Through the end of the data below, output every line exactly, beginning with the line that contains "Screen dimensions: 996x745".

───── Data in this exercise

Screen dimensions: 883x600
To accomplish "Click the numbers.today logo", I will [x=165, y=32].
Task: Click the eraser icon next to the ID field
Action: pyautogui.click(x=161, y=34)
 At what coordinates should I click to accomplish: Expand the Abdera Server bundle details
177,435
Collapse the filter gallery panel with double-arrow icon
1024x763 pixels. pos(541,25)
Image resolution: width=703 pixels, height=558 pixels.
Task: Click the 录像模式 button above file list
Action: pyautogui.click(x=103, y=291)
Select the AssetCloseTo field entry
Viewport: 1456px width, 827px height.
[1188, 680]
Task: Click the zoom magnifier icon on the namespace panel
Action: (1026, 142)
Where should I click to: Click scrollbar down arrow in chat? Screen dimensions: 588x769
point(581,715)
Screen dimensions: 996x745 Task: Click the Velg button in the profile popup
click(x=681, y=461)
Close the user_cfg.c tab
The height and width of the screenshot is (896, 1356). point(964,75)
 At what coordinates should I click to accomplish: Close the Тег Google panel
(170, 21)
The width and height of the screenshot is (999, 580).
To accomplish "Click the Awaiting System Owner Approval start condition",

──────────

Output below:
Screen dimensions: 996x745 Task: Click the Velg button in the profile popup
click(x=681, y=461)
Close the user_cfg.c tab
The height and width of the screenshot is (896, 1356). point(964,75)
 At what coordinates should I click to accomplish: Close the Тег Google panel
(170, 21)
The width and height of the screenshot is (999, 580).
To accomplish "Click the Awaiting System Owner Approval start condition",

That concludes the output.